§ AIM OF THE TASK
Copy the records below verbatim, beginning at the line that contains "Given: Click the Twitter icon in footer" and stopping after the line that contains "click(x=79, y=668)".

§ ITEMS
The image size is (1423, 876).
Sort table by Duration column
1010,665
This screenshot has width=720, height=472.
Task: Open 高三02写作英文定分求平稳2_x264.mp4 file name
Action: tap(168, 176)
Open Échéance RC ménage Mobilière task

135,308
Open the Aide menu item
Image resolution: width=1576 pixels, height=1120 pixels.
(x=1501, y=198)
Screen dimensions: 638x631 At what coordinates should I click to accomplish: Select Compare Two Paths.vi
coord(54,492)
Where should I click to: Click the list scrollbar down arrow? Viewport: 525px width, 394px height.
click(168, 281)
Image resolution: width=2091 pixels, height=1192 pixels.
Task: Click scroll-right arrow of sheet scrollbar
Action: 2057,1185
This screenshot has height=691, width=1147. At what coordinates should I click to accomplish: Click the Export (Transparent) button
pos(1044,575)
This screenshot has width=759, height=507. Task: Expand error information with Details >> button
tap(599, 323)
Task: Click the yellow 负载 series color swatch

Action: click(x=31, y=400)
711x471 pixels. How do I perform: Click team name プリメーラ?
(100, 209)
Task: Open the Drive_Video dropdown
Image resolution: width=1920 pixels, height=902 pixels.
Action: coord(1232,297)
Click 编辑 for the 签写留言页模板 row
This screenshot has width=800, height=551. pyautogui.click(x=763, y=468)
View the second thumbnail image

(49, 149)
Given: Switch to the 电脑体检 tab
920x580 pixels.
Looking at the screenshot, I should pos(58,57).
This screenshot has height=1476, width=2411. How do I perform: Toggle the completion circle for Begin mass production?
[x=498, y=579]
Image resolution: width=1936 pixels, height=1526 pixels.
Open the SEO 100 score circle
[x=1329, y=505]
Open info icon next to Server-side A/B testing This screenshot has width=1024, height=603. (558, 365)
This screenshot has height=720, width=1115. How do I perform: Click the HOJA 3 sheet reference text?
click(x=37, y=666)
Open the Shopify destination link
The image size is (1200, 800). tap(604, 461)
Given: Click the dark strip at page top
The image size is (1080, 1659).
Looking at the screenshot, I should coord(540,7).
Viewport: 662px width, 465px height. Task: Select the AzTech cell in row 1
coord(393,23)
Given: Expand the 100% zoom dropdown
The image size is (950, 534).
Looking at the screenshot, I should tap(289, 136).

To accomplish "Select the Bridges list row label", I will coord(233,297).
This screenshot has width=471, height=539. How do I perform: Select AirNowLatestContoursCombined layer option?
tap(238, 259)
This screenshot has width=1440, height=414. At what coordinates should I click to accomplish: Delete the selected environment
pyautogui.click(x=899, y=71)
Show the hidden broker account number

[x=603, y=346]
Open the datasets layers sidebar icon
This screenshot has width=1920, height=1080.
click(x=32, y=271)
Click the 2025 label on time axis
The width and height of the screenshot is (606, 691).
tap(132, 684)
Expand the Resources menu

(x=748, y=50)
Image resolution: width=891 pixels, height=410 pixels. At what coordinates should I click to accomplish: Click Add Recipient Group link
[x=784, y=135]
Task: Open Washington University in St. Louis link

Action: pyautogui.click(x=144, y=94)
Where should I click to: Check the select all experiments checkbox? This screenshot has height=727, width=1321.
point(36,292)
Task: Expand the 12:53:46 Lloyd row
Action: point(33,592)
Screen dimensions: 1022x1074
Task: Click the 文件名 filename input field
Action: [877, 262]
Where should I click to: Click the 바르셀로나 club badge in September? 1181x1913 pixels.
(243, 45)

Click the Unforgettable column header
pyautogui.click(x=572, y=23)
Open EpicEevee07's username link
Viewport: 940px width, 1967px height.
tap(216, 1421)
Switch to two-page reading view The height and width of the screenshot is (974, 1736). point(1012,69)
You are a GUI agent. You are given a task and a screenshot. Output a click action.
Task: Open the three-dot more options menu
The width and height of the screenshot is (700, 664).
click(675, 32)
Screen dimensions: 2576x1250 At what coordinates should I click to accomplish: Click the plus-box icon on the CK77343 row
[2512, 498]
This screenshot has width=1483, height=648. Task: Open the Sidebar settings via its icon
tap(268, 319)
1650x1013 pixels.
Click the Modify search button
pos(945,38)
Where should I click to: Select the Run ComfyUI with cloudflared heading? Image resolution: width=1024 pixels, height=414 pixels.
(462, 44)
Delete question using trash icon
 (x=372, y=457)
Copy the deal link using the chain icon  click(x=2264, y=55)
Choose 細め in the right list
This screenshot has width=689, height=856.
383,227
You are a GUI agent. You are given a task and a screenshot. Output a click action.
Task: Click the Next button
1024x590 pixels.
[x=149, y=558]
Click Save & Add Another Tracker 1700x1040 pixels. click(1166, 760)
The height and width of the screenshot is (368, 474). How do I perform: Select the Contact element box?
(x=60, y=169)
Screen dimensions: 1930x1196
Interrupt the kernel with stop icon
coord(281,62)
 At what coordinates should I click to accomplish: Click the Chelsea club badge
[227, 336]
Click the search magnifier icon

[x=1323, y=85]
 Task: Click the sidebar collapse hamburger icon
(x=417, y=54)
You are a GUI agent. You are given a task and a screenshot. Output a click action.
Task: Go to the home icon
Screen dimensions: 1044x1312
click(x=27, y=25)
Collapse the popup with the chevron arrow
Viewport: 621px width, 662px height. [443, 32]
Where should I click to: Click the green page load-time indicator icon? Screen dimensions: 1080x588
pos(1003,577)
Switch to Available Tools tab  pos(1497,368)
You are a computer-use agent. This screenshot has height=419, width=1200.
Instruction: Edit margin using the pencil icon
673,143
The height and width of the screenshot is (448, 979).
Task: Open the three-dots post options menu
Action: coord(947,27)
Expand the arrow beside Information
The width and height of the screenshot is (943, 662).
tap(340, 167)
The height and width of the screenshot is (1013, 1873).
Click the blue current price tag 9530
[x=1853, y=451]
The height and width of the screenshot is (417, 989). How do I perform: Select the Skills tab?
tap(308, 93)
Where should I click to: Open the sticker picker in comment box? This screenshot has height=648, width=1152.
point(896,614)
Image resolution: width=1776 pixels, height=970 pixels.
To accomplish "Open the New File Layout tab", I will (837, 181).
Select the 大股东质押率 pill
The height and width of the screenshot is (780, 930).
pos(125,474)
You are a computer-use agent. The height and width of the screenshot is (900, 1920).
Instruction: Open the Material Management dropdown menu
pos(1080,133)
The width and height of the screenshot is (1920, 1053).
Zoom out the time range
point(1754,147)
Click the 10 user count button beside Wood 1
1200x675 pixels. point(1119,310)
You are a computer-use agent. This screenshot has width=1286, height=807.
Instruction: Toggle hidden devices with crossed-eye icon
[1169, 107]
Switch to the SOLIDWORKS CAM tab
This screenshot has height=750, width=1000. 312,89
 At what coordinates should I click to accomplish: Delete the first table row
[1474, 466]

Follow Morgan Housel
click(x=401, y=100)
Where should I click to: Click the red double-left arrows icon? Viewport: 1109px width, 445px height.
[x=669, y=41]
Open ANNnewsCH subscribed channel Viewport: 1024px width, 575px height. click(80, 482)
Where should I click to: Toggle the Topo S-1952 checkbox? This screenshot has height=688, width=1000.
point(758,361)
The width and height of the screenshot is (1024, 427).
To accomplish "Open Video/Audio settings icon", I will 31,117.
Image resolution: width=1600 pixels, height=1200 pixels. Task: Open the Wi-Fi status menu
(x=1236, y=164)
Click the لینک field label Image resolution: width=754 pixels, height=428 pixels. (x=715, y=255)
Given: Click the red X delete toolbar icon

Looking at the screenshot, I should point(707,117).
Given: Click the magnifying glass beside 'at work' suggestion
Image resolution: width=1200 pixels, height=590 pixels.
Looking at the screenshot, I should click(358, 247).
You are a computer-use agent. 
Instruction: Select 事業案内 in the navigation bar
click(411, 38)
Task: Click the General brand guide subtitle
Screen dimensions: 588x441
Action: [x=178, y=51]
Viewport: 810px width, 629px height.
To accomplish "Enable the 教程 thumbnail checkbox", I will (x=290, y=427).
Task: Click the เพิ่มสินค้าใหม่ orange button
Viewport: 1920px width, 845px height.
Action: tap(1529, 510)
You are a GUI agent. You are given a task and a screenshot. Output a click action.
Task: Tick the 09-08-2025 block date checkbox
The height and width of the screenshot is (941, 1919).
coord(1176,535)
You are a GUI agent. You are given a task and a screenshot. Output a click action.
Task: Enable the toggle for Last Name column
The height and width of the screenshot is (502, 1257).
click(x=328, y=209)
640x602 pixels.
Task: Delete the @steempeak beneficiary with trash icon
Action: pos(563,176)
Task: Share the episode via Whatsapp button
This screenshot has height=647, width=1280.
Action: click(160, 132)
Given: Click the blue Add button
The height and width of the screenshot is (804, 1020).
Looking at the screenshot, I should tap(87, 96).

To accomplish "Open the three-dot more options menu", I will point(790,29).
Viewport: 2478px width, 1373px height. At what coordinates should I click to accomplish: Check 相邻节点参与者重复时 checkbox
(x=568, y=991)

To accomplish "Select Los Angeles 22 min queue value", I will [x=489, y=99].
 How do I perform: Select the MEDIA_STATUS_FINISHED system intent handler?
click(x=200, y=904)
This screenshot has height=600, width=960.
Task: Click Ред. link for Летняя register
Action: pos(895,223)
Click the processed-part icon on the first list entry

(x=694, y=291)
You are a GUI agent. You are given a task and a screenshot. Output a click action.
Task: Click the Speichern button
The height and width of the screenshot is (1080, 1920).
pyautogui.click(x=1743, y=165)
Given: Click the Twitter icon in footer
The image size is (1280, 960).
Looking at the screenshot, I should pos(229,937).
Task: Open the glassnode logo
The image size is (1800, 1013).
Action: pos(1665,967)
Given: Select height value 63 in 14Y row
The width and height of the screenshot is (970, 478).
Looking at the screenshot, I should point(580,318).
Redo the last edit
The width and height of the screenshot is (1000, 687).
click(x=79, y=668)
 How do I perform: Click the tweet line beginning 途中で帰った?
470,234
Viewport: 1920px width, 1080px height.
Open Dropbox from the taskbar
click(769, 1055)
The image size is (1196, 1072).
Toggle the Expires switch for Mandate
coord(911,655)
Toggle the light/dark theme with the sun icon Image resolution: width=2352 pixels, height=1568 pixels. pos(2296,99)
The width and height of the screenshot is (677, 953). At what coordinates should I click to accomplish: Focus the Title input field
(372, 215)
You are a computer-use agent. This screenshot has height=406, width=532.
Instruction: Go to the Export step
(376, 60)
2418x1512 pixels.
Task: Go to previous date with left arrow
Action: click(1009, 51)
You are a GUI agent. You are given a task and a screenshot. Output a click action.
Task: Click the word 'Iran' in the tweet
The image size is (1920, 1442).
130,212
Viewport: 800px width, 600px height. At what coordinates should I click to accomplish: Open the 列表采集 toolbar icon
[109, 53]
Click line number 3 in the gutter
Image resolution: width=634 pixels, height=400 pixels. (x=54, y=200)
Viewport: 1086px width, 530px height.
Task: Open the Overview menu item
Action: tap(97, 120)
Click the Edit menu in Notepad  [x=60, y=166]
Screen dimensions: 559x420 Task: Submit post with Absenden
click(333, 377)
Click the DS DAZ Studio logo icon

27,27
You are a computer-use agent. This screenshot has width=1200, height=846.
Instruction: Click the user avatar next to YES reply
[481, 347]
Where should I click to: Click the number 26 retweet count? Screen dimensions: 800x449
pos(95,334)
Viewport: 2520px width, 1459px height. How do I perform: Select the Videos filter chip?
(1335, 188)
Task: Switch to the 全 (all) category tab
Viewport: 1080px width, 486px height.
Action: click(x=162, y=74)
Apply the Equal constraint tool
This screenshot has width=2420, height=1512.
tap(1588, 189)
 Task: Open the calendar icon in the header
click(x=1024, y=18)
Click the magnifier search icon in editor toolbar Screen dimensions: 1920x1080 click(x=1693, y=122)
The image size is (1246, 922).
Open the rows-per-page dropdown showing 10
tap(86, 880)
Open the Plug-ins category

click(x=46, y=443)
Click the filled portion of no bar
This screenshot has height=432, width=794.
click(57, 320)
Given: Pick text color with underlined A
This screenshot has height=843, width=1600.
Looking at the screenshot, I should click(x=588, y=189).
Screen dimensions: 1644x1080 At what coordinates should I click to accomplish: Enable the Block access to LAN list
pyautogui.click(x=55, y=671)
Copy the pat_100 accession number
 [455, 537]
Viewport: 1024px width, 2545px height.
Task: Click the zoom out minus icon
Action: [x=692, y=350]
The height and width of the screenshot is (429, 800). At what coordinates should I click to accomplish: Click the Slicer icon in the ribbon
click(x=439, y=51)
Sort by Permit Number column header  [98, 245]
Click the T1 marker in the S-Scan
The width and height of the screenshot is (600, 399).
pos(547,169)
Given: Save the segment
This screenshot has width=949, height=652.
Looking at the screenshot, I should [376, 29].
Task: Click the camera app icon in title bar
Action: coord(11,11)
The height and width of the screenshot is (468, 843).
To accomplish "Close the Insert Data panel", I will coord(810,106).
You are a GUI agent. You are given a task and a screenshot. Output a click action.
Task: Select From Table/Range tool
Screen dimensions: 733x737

§ FULL RESPONSE
Given: Click the Twitter icon in footer
The image size is (1280, 960).
Looking at the screenshot, I should pos(229,937).
Task: Open the glassnode logo
The image size is (1800, 1013).
Action: pos(1665,967)
Given: Select height value 63 in 14Y row
The width and height of the screenshot is (970, 478).
Looking at the screenshot, I should point(580,318).
Redo the last edit
The width and height of the screenshot is (1000, 687).
click(x=79, y=668)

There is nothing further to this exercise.